The prolific Oliphant is author of Texan Jazz and more than 20 other books of music, poetry and Spanish translations. His latest translation, Love Hound, by Chilean poet Oliver Welden, won the 2007 poetry prize at the New York Book Festival. Oliphant retired in 2006 after a 30-year career at the University of Texas at Austin, where he was a senior lecturer in English and editor of the scholarly journal The Library Chronicle.

Don’t read Literary Life for uniformity and chronology. It’s not for the flippant; it’s for wannabe scholars, for scholars who study scholars, for writers, poets, and musicians. Fans of his Texan Jazz and Maria’s Poems will appreciate his passion, the torment of creativity, the emotional angst of climbing the academic ladder and the travails of pursuing artistic excellence. “Today, in spite of the many books that I have written, I recognize that at best I am just a passable writer. … Even so, I am satisfied that I have not stood idly by nor hidden my dim little candle under a bushel,” he writes.

The heart of the book is the creative process: how one flickering thought, word, person or incident spawned a poem, and how that led to another and another.
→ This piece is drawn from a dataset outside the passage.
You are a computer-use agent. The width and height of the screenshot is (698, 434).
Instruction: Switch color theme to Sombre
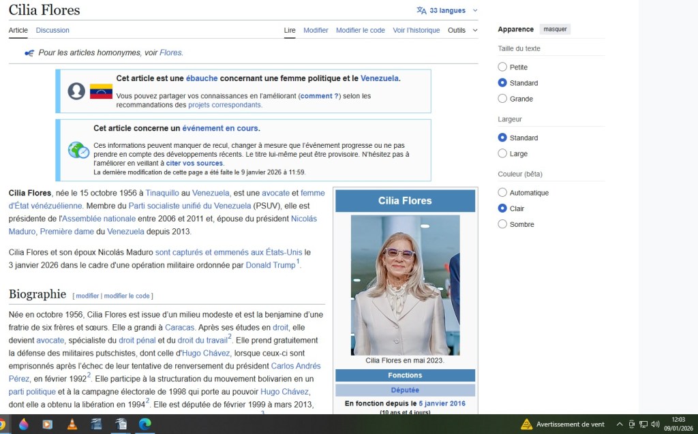pyautogui.click(x=502, y=224)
He recalls growing up in Fort Worth on May Street and playing with his black friend Terry in an alley. Oliphant is invited to his house, viewing for the first time the inside of a poor, segregated world. As with many experiences, he relates them to a book or author he has read or a melody that inspired him. He associates confronting his own prejudices with reading Ralph Ellison, best known for Invisible Man.

From William Carlos Williams to Socrates, Larry McMurtry, James Dickey and Pablo Neruda, the book’s index reads like a who’s who of authors, musicians and poets. It’s a world of friendships, music and words, a recognition of the people who shaped his life and lit his artistic fire. “Do genes, upbringing, the luck of the draw, fate or choice determine how one turns out?” he writes. “I would like to think the latter, but perhaps there are too many variables to be able to say that one chooses one’s path in life. I do know that once I started down the literary trail, I stuck to it in spite of discouragement and continuing doubt.”
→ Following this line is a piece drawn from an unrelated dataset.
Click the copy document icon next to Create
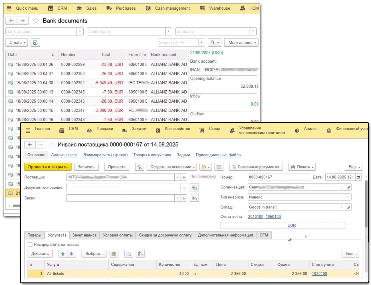371x285 pixels. click(35, 43)
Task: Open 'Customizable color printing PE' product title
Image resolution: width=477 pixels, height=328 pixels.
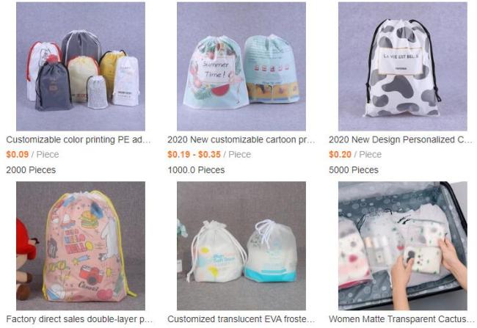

Wings Press publisher Bryce Milligan credits Oliphant as the translator, anthologist and liaison who brought many Latin writers to the Texas fold, most notably the modern Chilean “anti-poet,” Nicanor Parra. Politics—particularly Chile’s at the time of the Pinochet regime—is not his forte, and he skims the subject. Recalling friend Federico, a member of the Chilean police who became Pinochet’s spokesman, Oliphant acknowledges many “will stigmatize him as a human rights violator, but to me he will remain a friend in need and the kindest of hosts.” Chalk it up to Oliphant’s big heart.

As a wayward English student at Lamar Tech during Vietnam, he feels guilty he escaped the draft because he was 2 pounds underweight. His wife wonders aloud how that might have changed him. “Maria has always contended that the service might have done me good, toughened me up and made me less spoiled.” One longs for more information about “the Beauty” librarian he courted breathlessly and married 40 years ago. Oliphant barely spoke Spanish and was perplexed by the rituals of courtly love in Latin America. One wonders how the couple traversed the language barrier, how his muse managed the cultural shock of moving from Santiago, a relatively cultured capital even during political upheaval, to relative dumps in Fort Worth, Denmark and  South Carolina, where Oliphant taught at Voorhees College. Perhaps that’s another book.

Literary Life could have used some editorial whacking, say 100 pages, but who cares? It’s a Texan’s literary life, after all, and one that Oliphant relishes.

Susana Hayward is a Texas writer who has covered Latin America for more than 20 years.